A história se repetiu dessa vez, já que ditaduras não precisam se preocupar muito com o bem-estar da população. No dia 30 de dezembro de 2019, quando a Covid-19 atingiu sete pacientes em um hospital de Wuhan e um médico, Li Wenliang, tentou avisar outros médicos, a polícia chinesa o obrigou a assinar uma declaração de que seu aviso constituía “comportamento ilegal”. Wenliang e outros médicos foram obrigados a assinar documentos assumindo que espalharam “mentiras”. Wenliang acabou morrendo por coronavírus.

Entre o início de dezembro do ano passado e janeiro deste ano, o Partido Comunista Chinês minimizou o surto, como se não passasse de um problema local, limitado a um pequeno número de clientes de um mercado de Wuhan. Qualquer que fosse a causa da doença, “não era nada parecido com Sars”, garantiam as autoridades chinesas.

No dia 24 de dezembro de 2019, uma amostra do Sars-CoV-2 retirada de um paciente foi enviada a um laboratório para o sequenciamento do genoma. Os resultados estavam prontos três dias depois, mas as autoridades de Hubei ordenaram que as amostras fossem destruídas! Em Wuhan, esse era o discurso oficial: “A polícia apela a todos os internautas para não fabricarem rumores, não espalharem rumores, não acreditarem em boatos”.

E, como Rodrigo lembra, as redes sociais que normalmente utilizamos para trocar informações são controladas lá: “Na China, são oficialmente proibidos serviços como Gmail, Google, Facebook, YouTube, Wikipedia, Reddit, Instagram, Twitter e WhatsApp.

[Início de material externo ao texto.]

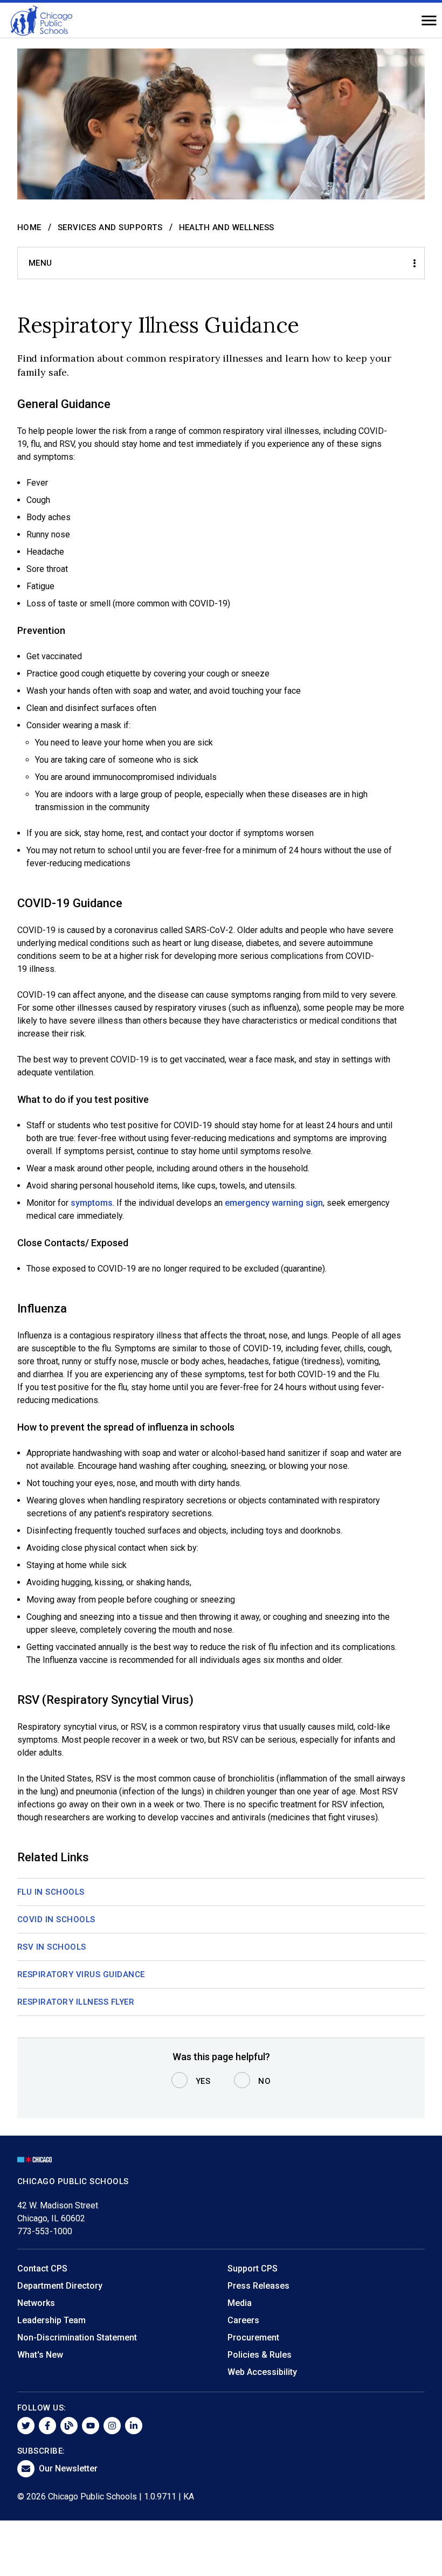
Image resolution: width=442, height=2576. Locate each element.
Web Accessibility (262, 2372)
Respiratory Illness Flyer (76, 2002)
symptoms (92, 1203)
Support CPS (252, 2268)
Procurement (253, 2337)
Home (29, 227)
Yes (203, 2081)
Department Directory (59, 2286)
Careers (243, 2320)
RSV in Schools (51, 1947)
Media (239, 2303)
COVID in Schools (56, 1919)
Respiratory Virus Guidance (81, 1974)
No (264, 2081)
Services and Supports (110, 227)
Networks (36, 2303)
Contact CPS (42, 2268)
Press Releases (258, 2286)
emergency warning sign (274, 1203)
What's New (40, 2355)
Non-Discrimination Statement (77, 2337)
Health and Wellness (227, 227)
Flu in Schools (51, 1892)
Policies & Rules (259, 2355)
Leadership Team (51, 2320)
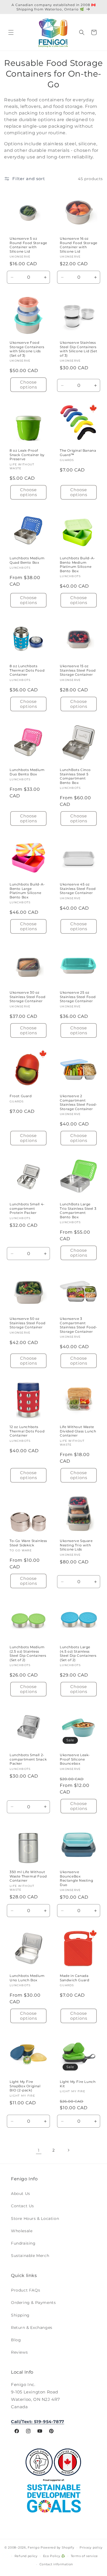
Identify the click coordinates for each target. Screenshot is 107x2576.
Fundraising (23, 2243)
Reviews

Como o governo monitora os aplicativos permitidos, controla todo o conteúdo on-line e o tráfego de informações”.

Rodrigo conclui: “Controlando a internet e os veículos de imprensa, o Partido Comunista Chinês não teve qualquer dificuldade em atrapalhar o fluxo de informações da população sobre o coronavírus, colaborando ativamente para que o surto se transformasse numa pandemia”.

Não há como negar a realidade: foi o Partido Comunista Chinês que fez com que o coronavírus se tornasse essa pandemia que colocou o mundo de joelhos. O presidente Trump, portanto, está certíssimo ao se referir ao coronavírus como “vírus chinês”. Em vez de indignação contra o PCC, porém, muitos da imprensa preferem atacar Trump. E ainda chamam de racista ou xenófobo aquele que tem coragem de apontar para a origem do problema. Querem mudar os nomes da gripe espanhola e da peste negra também? O racismo está em quem enxerga racismo nessa simples constatação...

O vírus chinês já mudou nosso mundo, impactando drasticamente as novas gerações. Vamos superá-lo, sem dúvida. E, quando isso acontecer, será crucial olhar com mais cuidado para o “sucesso” chinês. Ele tem um elevado custo normalmente ignorado. Esse modelo não deveria servir de inspiração para ninguém. A liberdade da democracia é sempre melhor do que a opacidade da ditadura.

Rodrigo Constantino, economista e jornalista, é presidente do Conselho do Instituto Liberal.